All of the records should be given again exactly as they appear.
*** Opening of Available data ***
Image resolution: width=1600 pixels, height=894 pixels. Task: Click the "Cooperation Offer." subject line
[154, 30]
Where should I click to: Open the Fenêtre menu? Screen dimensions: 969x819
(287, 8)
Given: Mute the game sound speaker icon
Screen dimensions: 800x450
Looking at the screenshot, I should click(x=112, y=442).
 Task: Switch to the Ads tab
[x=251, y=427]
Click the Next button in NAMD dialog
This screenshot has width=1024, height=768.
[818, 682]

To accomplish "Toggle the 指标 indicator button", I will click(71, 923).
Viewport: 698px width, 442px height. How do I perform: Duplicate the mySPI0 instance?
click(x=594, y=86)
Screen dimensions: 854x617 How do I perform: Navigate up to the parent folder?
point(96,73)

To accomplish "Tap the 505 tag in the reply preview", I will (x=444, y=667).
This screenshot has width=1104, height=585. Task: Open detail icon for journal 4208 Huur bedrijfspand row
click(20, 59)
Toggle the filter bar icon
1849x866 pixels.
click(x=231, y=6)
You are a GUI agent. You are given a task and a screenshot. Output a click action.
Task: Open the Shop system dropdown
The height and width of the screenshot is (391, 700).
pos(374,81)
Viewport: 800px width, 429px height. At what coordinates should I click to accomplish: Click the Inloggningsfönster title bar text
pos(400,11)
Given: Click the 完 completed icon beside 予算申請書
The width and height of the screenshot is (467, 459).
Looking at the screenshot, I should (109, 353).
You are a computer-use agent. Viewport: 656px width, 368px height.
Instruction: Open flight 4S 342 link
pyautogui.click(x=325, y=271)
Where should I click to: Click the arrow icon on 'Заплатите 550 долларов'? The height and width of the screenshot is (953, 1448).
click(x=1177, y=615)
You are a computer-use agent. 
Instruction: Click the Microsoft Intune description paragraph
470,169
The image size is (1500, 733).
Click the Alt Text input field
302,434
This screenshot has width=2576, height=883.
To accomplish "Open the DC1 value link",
*** Close of Available data ***
• **Solved problem**
Image resolution: width=1600 pixels, height=894 pixels. Task: Click the "Cooperation Offer." subject line
[154, 30]
Where should I click to: Open the Fenêtre menu? Screen dimensions: 969x819
(287, 8)
Given: Mute the game sound speaker icon
Screen dimensions: 800x450
Looking at the screenshot, I should click(x=112, y=442).
 Task: Switch to the Ads tab
[x=251, y=427]
Click the Next button in NAMD dialog
This screenshot has width=1024, height=768.
[818, 682]

To accomplish "Toggle the 指标 indicator button", I will click(71, 923).
Viewport: 698px width, 442px height. How do I perform: Duplicate the mySPI0 instance?
click(x=594, y=86)
Screen dimensions: 854x617 How do I perform: Navigate up to the parent folder?
point(96,73)

To accomplish "Tap the 505 tag in the reply preview", I will (x=444, y=667).
This screenshot has width=1104, height=585. Task: Open detail icon for journal 4208 Huur bedrijfspand row
click(20, 59)
Toggle the filter bar icon
1849x866 pixels.
click(x=231, y=6)
You are a GUI agent. You are given a task and a screenshot. Output a click action.
Task: Open the Shop system dropdown
The height and width of the screenshot is (391, 700).
pos(374,81)
Viewport: 800px width, 429px height. At what coordinates should I click to accomplish: Click the Inloggningsfönster title bar text
pos(400,11)
Given: Click the 完 completed icon beside 予算申請書
The width and height of the screenshot is (467, 459).
Looking at the screenshot, I should (109, 353).
You are a computer-use agent. Viewport: 656px width, 368px height.
Instruction: Open flight 4S 342 link
pyautogui.click(x=325, y=271)
Where should I click to: Click the arrow icon on 'Заплатите 550 долларов'? The height and width of the screenshot is (953, 1448).
click(x=1177, y=615)
You are a computer-use agent. 
Instruction: Click the Microsoft Intune description paragraph
470,169
The image size is (1500, 733).
Click the Alt Text input field
302,434
This screenshot has width=2576, height=883.
To accomplish "Open the DC1 value link",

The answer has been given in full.